Tomorrow I'm starting on a series of novels post "revolution"/ post apocalypse set in a world of global
communism. Basically ill know in a month if I have something or not. Look for it online, gonna be called 
"Sudden Death."


----------



## Thomas Walker (Sep 25, 2018)

Sounds interesting. What do you know about the main character(s) so far? Are they fighting the system as a whole or just escaping to some safe-haven no one knew existed?


----------



## Free Jones (Sep 25, 2018)

Thomas Walker said:


> Sounds interesting. What do you know about the main character(s) so far? Are they fighting the system as a whole or just escaping to some safe-haven no one knew existed?

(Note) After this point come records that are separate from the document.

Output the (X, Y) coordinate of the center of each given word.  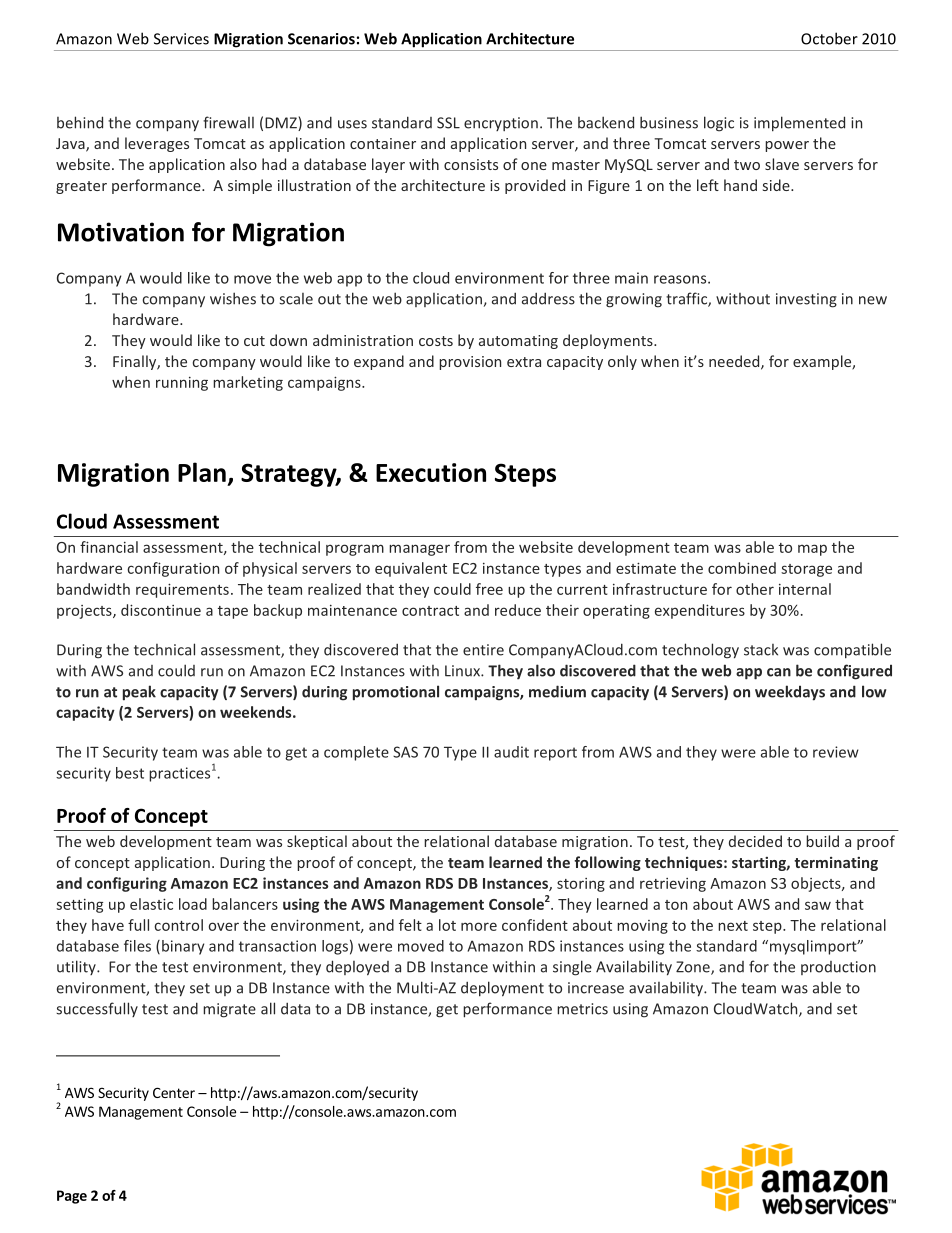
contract (430, 611)
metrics (582, 1009)
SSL (448, 123)
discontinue (161, 610)
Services (181, 39)
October (829, 38)
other (755, 589)
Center (174, 1092)
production (838, 968)
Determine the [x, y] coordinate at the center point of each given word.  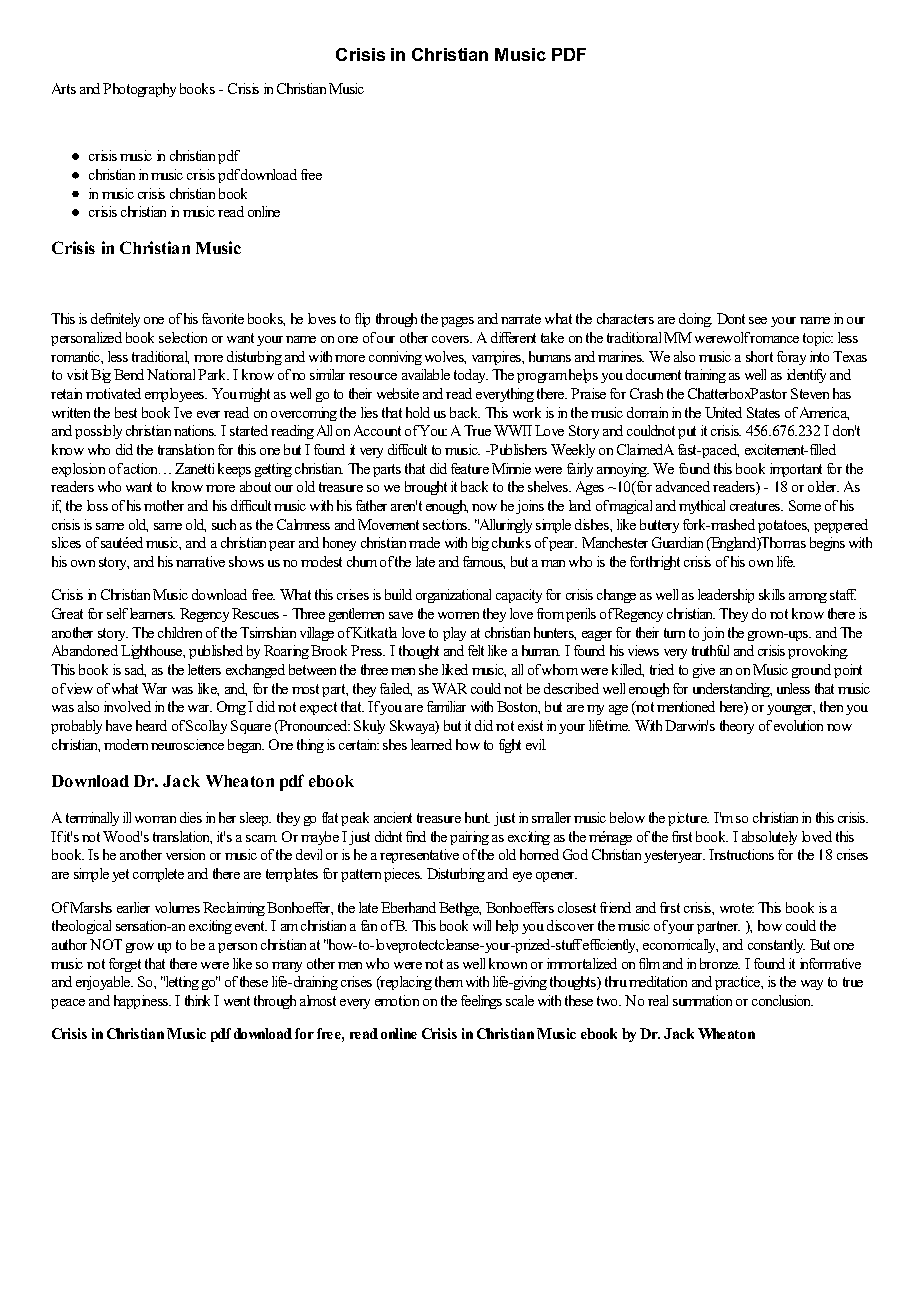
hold [418, 412]
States [763, 412]
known [508, 963]
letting [181, 983]
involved [127, 706]
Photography [139, 90]
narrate [521, 319]
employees [176, 395]
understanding [732, 690]
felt [476, 650]
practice [739, 983]
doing [695, 320]
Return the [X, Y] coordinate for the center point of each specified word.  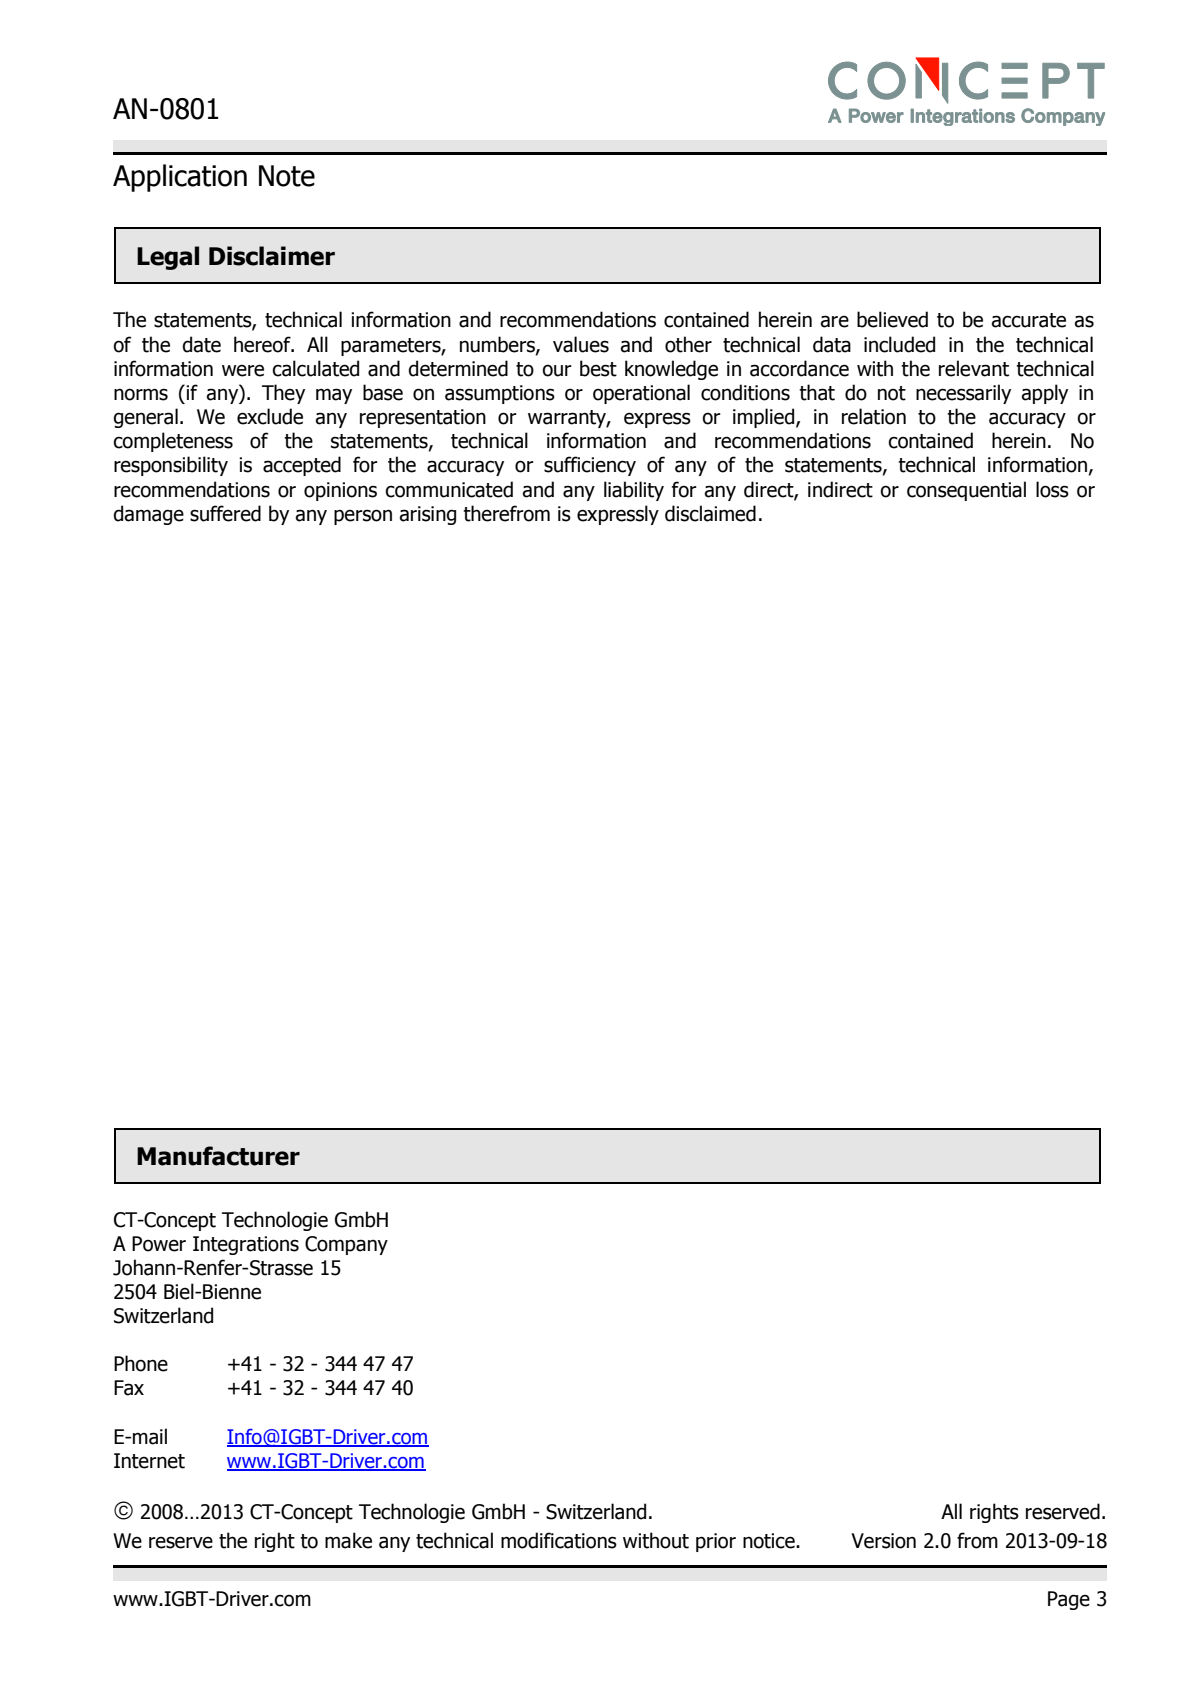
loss [1052, 489]
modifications [559, 1540]
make [348, 1540]
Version [883, 1541]
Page [1069, 1600]
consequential [966, 491]
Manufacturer [218, 1156]
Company [346, 1245]
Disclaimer [272, 256]
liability [634, 491]
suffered [225, 513]
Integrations [246, 1245]
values [581, 344]
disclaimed [710, 513]
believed [892, 319]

It starts out in a "safe haven" but part of the- the closest word I could use is "tension"- is that this safe haven is not necessarily unique, and definitely not unknown. It's paid for by the government (the sponsoring of special scientific and farming projects). The need for global balance and food supply is so apparent that any form of dissent is culturally irrelevant, at the start, even in the circles of the "rebels", at best a tired joke. But there are secrets. A character drops off the map, a computer software physicist (something new), and when she's found...that's as far as I can say. But it will be a long series I think. Mirroring like a show on Netflix or something.


----------



## EphemeralStick (Sep 25, 2018)

Oh my gosh!

@Free Jones that's amazing! How are you publishing it? I did my first book through Amazon, but I don't wanna go that route for my next (which is fiction/ fantasy). I'm so excited for you! If I buy I copy will you sign it for me? 

I'ma buy it anyways lol.


----------



## Free Jones (Sep 25, 2018)

EphemeralStick said:


> Oh my gosh!
> 
> @Free Jones that's amazing! How are you publishing it? I did my first book through Amazon, but I don't wanna go that route for my next (which is fiction/ fantasy). I'm so excited for you! If I buy I copy will you sign it for me?
> 
> I'ma buy it anyways lol.



ye of course ill give you a signed copy! I'm interested as to why you feel that way about amazon because I was thinking of this publisher, lulu publishing, which is like the exact same thing and they sell on amazon, I just want to buy the isbn # myself. Ethically I despise amazon, but I also have a gmail account and use sidewalks and get overwhelmed drawing the line with corporations so to speak. There's this really cool book store in Olympia called Last Word that has a print shop in the back and sells their books on Etsy. Maybe something like that. Whats the name of your book I've been waiting to read it!!!!


----------